[Items listed in a dataset]
----------------

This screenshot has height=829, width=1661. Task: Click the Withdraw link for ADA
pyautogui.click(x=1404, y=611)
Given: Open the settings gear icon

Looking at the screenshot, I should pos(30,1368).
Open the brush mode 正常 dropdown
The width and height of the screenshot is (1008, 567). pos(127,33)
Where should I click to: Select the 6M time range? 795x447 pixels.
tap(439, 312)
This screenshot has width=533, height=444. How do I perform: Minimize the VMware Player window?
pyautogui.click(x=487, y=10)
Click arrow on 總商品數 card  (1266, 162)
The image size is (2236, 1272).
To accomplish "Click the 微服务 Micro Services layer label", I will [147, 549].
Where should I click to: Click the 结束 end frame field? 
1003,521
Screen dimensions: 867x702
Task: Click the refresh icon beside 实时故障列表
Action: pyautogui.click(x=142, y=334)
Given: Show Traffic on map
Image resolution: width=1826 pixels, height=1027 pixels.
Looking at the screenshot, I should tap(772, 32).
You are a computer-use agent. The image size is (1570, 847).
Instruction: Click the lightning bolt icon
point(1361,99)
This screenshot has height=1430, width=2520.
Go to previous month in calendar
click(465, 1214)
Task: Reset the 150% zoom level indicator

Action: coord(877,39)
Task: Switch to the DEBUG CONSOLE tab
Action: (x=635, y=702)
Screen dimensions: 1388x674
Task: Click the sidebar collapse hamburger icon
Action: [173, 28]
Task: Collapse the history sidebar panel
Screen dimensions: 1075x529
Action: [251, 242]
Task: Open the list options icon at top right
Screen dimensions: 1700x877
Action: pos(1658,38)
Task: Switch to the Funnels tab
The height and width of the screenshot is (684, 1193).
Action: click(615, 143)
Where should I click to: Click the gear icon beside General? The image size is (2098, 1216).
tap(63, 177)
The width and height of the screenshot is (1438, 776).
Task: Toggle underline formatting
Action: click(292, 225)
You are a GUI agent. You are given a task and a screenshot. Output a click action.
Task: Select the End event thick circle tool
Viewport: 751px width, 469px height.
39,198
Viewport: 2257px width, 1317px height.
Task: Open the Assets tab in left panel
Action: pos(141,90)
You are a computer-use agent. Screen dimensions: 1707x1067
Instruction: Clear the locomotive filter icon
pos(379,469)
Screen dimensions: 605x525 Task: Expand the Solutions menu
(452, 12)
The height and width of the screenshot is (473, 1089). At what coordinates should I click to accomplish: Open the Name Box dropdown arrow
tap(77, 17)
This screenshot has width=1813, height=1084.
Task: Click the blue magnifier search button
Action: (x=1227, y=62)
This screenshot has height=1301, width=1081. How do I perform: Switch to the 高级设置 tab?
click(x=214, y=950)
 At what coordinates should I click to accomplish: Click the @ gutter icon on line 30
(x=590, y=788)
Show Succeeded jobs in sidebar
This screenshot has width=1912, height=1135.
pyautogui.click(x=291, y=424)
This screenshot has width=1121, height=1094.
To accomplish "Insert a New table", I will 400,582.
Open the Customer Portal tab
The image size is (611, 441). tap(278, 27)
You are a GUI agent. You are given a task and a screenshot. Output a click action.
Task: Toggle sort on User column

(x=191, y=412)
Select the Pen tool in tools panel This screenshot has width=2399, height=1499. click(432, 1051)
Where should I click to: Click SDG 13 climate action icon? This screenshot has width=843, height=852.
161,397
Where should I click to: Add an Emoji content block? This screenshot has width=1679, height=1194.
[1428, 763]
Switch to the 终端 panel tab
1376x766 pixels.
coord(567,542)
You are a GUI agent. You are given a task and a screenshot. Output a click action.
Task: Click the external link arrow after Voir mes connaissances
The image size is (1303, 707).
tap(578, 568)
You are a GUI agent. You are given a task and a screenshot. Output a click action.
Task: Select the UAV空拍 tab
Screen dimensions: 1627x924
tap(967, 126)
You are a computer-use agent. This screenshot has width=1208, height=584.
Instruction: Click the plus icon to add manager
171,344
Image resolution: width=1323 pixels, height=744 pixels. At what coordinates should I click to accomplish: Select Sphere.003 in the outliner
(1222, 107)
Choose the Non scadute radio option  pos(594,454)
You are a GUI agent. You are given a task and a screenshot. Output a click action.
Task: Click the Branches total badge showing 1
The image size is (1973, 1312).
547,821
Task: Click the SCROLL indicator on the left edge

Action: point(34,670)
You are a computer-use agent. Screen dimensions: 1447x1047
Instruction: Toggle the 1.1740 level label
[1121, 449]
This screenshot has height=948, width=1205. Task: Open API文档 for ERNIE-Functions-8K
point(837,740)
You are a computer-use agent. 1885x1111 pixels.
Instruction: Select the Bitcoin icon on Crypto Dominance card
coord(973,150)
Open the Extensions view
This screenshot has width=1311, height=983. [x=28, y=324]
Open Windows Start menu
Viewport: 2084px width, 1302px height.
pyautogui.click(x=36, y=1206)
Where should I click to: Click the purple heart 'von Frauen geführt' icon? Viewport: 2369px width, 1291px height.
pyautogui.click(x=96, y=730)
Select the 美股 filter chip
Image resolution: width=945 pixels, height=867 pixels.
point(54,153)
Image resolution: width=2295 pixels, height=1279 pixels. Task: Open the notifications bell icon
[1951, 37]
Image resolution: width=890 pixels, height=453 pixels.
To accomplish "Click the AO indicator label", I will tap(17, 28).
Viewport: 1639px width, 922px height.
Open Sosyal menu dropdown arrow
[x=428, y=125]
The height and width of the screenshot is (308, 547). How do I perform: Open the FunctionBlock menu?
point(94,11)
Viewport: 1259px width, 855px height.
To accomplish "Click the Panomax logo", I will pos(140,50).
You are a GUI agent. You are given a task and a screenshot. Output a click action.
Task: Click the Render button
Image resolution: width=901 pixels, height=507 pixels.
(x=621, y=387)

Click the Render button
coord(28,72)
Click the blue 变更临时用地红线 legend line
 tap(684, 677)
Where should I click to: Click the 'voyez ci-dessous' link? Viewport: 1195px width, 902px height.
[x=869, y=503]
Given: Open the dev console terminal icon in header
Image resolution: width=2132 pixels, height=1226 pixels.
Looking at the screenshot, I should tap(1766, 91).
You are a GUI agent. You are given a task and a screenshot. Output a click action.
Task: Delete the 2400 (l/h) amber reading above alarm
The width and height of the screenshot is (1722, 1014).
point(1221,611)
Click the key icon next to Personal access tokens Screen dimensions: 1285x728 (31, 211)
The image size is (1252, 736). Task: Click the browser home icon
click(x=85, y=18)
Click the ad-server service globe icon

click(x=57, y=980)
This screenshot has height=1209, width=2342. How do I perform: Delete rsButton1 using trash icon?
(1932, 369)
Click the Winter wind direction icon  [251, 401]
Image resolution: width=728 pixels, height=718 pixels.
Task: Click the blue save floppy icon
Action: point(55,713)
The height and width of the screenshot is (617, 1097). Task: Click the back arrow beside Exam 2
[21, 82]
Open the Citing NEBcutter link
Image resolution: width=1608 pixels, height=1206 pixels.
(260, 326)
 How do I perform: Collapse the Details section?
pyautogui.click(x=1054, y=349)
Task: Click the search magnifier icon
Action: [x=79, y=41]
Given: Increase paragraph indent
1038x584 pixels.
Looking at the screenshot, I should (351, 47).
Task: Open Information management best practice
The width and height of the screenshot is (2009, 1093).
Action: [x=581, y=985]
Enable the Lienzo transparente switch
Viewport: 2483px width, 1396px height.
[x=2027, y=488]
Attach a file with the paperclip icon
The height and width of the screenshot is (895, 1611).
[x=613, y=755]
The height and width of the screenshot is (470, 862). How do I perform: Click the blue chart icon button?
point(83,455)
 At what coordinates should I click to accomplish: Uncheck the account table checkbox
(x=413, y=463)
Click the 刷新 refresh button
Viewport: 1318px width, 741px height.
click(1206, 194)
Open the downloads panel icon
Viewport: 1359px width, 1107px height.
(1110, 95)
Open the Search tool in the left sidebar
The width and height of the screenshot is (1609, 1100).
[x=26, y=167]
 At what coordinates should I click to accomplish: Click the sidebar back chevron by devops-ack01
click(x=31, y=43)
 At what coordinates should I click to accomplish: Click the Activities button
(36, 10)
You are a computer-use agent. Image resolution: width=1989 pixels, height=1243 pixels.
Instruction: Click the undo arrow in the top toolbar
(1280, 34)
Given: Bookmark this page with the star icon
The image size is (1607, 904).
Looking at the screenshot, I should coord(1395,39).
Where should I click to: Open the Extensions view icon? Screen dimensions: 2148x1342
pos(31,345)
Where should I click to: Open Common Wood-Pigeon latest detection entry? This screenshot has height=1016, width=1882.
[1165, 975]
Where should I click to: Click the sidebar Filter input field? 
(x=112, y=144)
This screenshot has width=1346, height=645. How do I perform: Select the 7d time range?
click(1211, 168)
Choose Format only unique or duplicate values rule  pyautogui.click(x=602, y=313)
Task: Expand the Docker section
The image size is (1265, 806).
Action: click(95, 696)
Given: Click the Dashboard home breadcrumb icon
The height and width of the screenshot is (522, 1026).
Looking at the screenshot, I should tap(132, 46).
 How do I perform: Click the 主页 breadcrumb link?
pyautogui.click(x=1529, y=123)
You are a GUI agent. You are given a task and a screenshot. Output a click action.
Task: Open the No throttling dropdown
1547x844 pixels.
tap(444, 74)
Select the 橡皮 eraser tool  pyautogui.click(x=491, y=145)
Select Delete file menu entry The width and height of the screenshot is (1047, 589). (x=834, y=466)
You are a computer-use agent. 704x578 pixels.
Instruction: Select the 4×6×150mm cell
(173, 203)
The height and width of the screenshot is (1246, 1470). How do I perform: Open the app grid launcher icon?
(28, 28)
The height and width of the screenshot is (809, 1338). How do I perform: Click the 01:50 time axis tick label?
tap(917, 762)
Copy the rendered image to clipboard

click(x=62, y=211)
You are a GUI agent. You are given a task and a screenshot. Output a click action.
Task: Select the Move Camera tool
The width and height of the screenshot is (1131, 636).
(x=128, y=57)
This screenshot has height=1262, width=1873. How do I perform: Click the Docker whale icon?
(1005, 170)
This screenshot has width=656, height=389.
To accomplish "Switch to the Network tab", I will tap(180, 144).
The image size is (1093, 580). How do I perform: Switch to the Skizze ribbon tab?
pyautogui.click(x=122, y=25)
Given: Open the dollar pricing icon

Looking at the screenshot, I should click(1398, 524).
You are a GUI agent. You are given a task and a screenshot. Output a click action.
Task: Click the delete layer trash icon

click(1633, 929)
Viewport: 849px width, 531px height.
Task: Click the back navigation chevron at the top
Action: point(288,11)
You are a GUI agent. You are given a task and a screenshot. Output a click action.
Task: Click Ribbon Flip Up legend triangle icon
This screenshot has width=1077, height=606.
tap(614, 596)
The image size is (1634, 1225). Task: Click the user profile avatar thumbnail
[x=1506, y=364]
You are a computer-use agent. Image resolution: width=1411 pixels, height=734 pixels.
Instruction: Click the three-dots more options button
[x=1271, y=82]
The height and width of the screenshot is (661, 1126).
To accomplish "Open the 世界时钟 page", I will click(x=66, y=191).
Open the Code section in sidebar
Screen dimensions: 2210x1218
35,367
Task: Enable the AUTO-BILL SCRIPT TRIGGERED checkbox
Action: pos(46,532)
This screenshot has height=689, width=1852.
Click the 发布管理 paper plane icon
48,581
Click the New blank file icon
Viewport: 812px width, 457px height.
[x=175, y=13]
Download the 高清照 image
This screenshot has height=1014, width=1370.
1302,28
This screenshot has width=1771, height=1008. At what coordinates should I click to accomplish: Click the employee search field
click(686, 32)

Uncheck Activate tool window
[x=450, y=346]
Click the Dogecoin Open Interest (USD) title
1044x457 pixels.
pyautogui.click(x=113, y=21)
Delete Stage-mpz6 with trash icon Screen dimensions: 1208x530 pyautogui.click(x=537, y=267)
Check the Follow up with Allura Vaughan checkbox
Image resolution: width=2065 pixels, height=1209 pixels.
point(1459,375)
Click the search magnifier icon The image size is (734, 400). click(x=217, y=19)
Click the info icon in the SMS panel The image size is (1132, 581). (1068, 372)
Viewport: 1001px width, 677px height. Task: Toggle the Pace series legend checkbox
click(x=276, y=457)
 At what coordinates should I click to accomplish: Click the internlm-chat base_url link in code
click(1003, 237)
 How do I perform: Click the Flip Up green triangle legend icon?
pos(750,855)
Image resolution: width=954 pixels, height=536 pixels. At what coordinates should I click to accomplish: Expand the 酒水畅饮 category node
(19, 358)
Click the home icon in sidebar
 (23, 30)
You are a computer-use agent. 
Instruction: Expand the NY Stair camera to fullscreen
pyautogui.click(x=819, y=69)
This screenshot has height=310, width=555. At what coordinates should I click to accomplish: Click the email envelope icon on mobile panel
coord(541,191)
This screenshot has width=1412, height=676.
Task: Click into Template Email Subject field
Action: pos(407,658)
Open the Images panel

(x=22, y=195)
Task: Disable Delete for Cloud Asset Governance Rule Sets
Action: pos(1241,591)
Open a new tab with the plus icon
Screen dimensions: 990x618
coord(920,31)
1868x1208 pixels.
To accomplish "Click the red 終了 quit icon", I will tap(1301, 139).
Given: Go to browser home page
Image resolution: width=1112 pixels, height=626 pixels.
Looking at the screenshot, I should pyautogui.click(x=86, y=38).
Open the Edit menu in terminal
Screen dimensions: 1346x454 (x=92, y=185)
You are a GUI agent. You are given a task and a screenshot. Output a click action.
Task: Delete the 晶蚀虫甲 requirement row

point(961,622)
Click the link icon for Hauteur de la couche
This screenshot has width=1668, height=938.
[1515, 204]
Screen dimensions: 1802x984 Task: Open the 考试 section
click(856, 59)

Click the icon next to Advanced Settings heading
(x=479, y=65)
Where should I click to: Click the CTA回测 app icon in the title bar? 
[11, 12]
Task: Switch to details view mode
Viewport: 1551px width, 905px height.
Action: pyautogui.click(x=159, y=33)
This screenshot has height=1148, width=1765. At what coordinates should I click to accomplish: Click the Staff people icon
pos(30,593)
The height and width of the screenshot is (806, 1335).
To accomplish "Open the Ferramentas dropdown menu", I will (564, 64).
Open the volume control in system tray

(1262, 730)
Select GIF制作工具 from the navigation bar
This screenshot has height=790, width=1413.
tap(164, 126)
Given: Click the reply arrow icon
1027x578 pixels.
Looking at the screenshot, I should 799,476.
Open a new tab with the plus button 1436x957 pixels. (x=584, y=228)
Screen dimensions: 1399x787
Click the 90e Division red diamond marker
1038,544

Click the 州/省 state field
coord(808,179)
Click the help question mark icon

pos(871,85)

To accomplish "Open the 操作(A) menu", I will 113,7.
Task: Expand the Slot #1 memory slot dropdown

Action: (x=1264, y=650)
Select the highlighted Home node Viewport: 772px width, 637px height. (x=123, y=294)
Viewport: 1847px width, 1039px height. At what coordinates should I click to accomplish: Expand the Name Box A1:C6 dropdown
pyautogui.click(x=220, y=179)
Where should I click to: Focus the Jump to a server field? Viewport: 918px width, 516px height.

----------------

Lines with "page" in the records above: copy every one of them.

• **REPLY**
Given: Bookmark this page with the star icon
To accomplish "Open the 世界时钟 page", I will click(x=66, y=191).
Given: Go to browser home page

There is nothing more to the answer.